- As Republican senators draw closer to a vote, the GOP must confront its long-held belief that tax cuts can fuel economic growth.
- Analysis by economists on both sides of the aisle has shown that no modern tax cut has ever "paid for itself."
- But GOP lawmakers and the White House are still trying to nail down their first legislative victory of the Trump administration.
As much as they hoped to avoid it, Republican senators considering their tax-cut votes now face a clear-cut choice between faith and evidence.
Faith in tax cuts as the path to economic growth has reigned supreme within Republican theology since President Ronald Reagan. The party clings so strongly to this belief that it has become the answer to competing concerns over the national debt; growth sparked by tax cuts, insist White House officials and GOP leaders, will reduce, not increase, annual budget deficits.
Evidence for that belief has long been weak. On Thursday, it got even weaker.
Analyses by economists in both parties have shown that no tax cut in modern history has ever "paid for itself" by generating a surge in revenues. Reagan's tax cuts, like President George W. Bush's 20 years later, made deficits bigger.
After years of railing against the rising national debt, self-styled Republican "deficit hawks" vowed that this time will be different. Sen. Bob Corker of Tennessee, for example, has insisted he won't back a tax cut that adds even a penny to long-run debt.
His argument has been driven by a very specific chain of logic involving budget assumptions and forecasting methods. At the end of that chain was the expectation of generating $1 trillion in new tax revenues to replace what would be lost from the tax cuts themselves.
The conservative Tax Foundation first gave comfort to Corker and other Republicans by projecting the Senate bill would generate that needed $1 trillion. But the foundation's aggressive forecasting approach makes it an outlier among forecasters.
Then the Penn-Wharton budget model, run by a former economist from the second Bush administration, delivered a more sobering model. It projected much smaller economic growth, partly because of the drag from higher deficits and interest rates.

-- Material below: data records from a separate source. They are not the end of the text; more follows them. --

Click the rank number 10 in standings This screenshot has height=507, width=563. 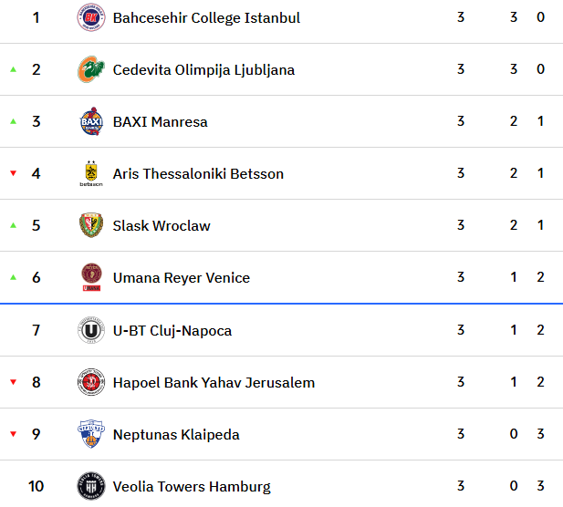tap(36, 486)
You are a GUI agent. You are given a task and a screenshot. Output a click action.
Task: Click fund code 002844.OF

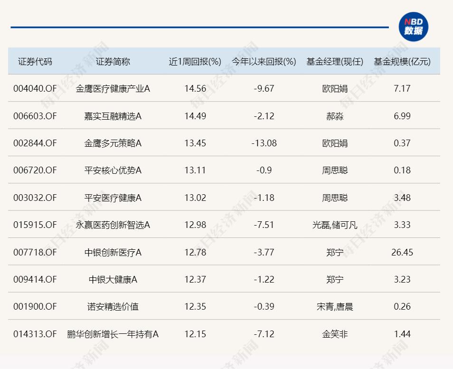click(35, 143)
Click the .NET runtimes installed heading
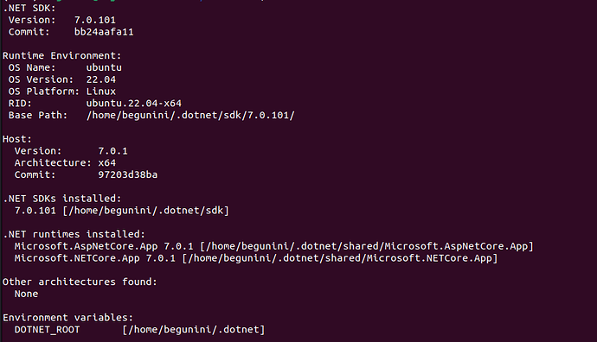597x342 pixels. [74, 234]
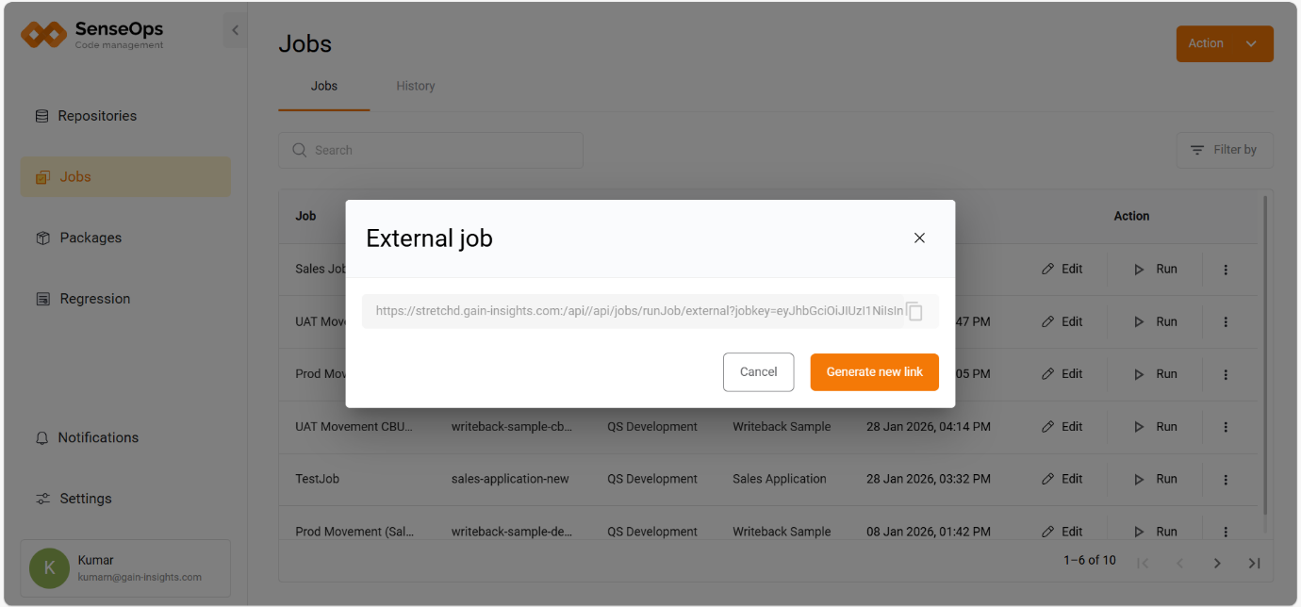Edit the UAT Movement CBU job
Screen dimensions: 1301x607
(x=1062, y=427)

At best, Penn-Wharton showed, the Senate bill would generate barely one-third of the revenue needed to keep deficits from rising – and at worst one-tenth that amount. Top economists surveyed by the University of Chicago business school overwhelmingly predicted weak growth and much higher debt.
On Thursday, the tax analysts whom Congress pays to provide impartial advice delivered a similar verdict. And it came despite using the new forecasting methods Republicans have insisted on, which produce results more favorable to their arguments.
Traditionally the nonpartisan Joint Committee on Taxation has analyzed tax legislation on a "static" basis, not attempting to account for changes in economic activity. Because they believe tax cuts spur substantial growth, GOP congressional leaders demanded "dynamic" analysis that seeks to account for those changes.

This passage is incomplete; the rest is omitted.